29 maggio 2016 - Solennità del Corpus Domini: siamo noi oggi il corpo visibile del Cristo

News del 27/05/2016 Torna all'elenco delle news

Tra la festa della Santissima Trinità e quella del Sacro Cuore di Gesù, la Chiesa pone quella del Suo Corpo che si fa pane e si dona a noi: alimento per eccellenza e alimento di vita eterna. L' Eucarestia è "il sacramento della vita e della morte del Signore" (P. Cantalamessa). Infatti il suo sangue versato è per eccellenza il calice della salvezza e il suo corpo è straordinario farmaco d'immortalità. "Essendo eterno ed incorruttibile Tu rendi incorruttibili quelli che mangiano Te, e li porti all'eternità con la smisurata efficacia che ti è naturale" (Filocalia).
L'uomo è ciò che mangia, diceva Feuerbach, un ateo che intendeva dire che nell'uomo non c'è altro che materia, ma così, senza volerlo, ha dato una definizione esattissima dell'Eucarestia confermando -senza saperlo-ciò che aveva già detto San Leone Magno: "La partecipazione all'Eucarestia, tende a farci diventare ciò che mangiamo".
Gesù nell'Eucaristia è presente non come una cosa, ma come una Persona, cioè come un Io che si comunica al nostro io, quindi c'è comunione di persone, incontriamo veramente qualcuno.

Tutti mendicanti

Quando andiamo alla Comunione tendendo la mano per ricevere il Signore della vita, siamo come dei mendicanti che tendono la mano per chiedere la carità del Pane di vita eterna, siamo il povero che tutto riceve, anzi riceve il Tutto: una carica esplosiva straordinaria, un fuoco ardente e incendiante. Eppure non bruciamo e non sentiamo la scossa! Non è normale non sentire che il fuoco brucia, e che la corrente dà la scossa. Siamo troppo protetti dall'irruzione di Dio. C'è troppo isolante in noi, cioè troppa indifferenza, troppo poca consapevolezza di chi stiamo per ricevere, troppa sterpaglia e rovi (= gli affanni a gli affari del mondo e le preoccupazioni della vita) che ci impediscono di essere raggiunti da questa forza ad altissima tensione che ci attraversa. Il Cristo si riversa in noi come una forza e un liquore inebriante che dovrebbe trasformaci totalmente, e noi non ce ne accorgiamo neanche, rimaniamo tali e quali con le nostre tristezze e pesantezze, invece di fare l'esperienza dell'ebbrezza dello Spirito. Dobbiamo chiedere la grazia di ridiventare normali: di sentire il fuoco bruciare e la scossa scuotere!

═══

Attività richiesta - Estrai dal testo sul Corpus Domini il passo compreso tra "L'uomo è ciò" e "incontriamo veramente qualcuno.", inclusi entrambi gli estremi, senza alcuna modifica.

Dati forniti -
═══

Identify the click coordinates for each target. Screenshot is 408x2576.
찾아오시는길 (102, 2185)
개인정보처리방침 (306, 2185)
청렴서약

═══

Risposta corretta -
L'uomo è ciò che mangia, diceva Feuerbach, un ateo che intendeva dire che nell'uomo non c'è altro che materia, ma così, senza volerlo, ha dato una definizione esattissima dell'Eucarestia confermando -senza saperlo-ciò che aveva già detto San Leone Magno: "La partecipazione all'Eucarestia, tende a farci diventare ciò che mangiamo".
Gesù nell'Eucaristia è presente non come una cosa, ma come una Persona, cioè come un Io che si comunica al nostro io, quindi c'è comunione di persone, incontriamo veramente qualcuno.